6.3 モニタリングダッシュボードの拡張

# src/web/ml_monitoring.py
class MLMonitoringDashboard:
    def __init__(self):
        self.feature_stats = {}
        self.model_performance = {}
        self.anomaly_history = deque(maxlen=1000)

    def update_feature_distribution(self, features):
        """特徴量の分布をリアルタイムで追跡"""
        for name, value in features.items():
            if name not in self.feature_stats:
                self.feature_stats[name] = {
                    'mean': 0,
                    'std': 0,
                    'min': float('inf'),
                    'max': float('-inf'),
                    'count': 0
                }

            stats = self.feature_stats[name]
            # オンライン統計更新
            stats['count'] += 1
            delta = value - stats['mean']
            stats['mean'] += delta / stats['count']
            stats['std'] = np.sqrt((stats['std']**2 * (stats['count']-1) + delta**2) / stats['count'])
            stats['min'] = min(stats['min'], value)
            stats['max'] = max(stats['max'], value)
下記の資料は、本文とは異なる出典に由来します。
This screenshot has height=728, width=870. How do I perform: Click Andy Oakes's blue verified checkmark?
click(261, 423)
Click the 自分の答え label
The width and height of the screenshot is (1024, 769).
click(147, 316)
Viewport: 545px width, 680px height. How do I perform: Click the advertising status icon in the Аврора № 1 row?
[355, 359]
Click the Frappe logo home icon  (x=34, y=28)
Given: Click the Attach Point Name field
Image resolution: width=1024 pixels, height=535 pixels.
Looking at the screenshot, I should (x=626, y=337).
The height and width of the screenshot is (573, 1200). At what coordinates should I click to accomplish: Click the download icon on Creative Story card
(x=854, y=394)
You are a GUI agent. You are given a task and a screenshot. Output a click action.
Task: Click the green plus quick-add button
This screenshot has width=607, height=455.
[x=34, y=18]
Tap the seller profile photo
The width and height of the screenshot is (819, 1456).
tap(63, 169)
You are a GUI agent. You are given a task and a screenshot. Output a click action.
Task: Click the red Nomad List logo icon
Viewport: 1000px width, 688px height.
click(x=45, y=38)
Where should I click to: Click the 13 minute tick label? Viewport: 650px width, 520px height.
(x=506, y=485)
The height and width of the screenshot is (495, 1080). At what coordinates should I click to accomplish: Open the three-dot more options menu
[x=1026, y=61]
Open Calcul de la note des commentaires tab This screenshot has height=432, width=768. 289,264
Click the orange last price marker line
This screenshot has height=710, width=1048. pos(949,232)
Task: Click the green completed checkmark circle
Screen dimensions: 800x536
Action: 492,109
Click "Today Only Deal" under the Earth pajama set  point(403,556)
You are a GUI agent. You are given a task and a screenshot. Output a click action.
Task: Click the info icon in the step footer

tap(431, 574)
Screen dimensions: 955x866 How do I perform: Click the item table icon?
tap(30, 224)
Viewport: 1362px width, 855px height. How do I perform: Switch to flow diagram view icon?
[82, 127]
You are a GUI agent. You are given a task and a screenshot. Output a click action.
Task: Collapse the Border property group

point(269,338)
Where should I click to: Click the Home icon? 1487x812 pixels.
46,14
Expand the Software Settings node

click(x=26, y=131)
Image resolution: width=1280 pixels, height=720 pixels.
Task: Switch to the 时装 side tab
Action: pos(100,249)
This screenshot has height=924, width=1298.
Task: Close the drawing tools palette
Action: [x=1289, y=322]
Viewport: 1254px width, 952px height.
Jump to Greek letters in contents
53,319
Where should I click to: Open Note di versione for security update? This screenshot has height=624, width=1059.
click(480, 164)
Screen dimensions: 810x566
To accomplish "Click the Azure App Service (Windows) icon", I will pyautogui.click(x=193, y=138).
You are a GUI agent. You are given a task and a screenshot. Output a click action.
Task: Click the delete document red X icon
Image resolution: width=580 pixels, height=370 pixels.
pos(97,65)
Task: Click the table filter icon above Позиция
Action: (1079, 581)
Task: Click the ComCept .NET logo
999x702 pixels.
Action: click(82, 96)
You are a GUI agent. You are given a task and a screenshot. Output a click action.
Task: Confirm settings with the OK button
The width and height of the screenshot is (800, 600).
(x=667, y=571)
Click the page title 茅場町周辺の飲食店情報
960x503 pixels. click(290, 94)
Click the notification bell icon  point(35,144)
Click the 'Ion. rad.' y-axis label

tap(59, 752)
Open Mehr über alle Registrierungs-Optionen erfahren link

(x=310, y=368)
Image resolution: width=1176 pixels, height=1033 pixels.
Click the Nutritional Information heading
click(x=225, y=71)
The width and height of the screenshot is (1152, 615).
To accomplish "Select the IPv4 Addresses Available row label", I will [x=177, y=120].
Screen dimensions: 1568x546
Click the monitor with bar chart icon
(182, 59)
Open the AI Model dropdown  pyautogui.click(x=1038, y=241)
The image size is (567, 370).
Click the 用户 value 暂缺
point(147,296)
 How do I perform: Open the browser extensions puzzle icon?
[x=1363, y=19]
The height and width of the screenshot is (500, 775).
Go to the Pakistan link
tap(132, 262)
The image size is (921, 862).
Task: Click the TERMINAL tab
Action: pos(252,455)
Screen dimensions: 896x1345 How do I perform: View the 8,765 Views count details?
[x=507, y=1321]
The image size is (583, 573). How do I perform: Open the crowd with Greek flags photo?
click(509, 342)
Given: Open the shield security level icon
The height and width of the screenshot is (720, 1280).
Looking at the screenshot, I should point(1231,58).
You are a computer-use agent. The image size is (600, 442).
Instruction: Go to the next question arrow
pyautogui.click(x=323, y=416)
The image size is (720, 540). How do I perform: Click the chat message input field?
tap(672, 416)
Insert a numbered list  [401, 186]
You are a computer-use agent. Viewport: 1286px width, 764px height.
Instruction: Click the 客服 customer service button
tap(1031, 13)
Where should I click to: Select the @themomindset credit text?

    def detect_feature_drift(self, threshold=3.0):
        """特徴量のドリフトを検出"""
        drifts = []
        for name, stats in self.feature_stats.items():
            if stats['count'] > 100:  # 十分なサンプル数
                # 最新の値と履歴統計を比較
                z_score = abs((stats['last_value'] - stats['mean']) / stats['std'])
                if z_score > threshold:
                    drifts.append({
                        'feature': name,
                        'z_score': z_score,
                        'direction': 'up' if stats['last_value'] > stats['mean'] else 'down'
                    })
        return drifts

まとめ

tickデータから機械学習を行う際の重要なポイント:

  1. データサンプリング: Dollar Barsが最も安定した統計的性質を持つ
  2. 特徴量エンジニアリング: マイクロストラクチャー特徴量とオーダーフロー分析が重要
  3. 検証手法: Walk-Forward AnalysisまたはCPCVを使用
  4. リアルタイム処理: メモリ効率と計算効率を考慮した実装
  5. 異常検知: 市場の異常を早期に検出するシステムの構築

現在のプロジェクトは基本的な機能は実装されていますが、上記の改善提案を実装することで、より堅牢で高性能な機械学習システムを構築できます。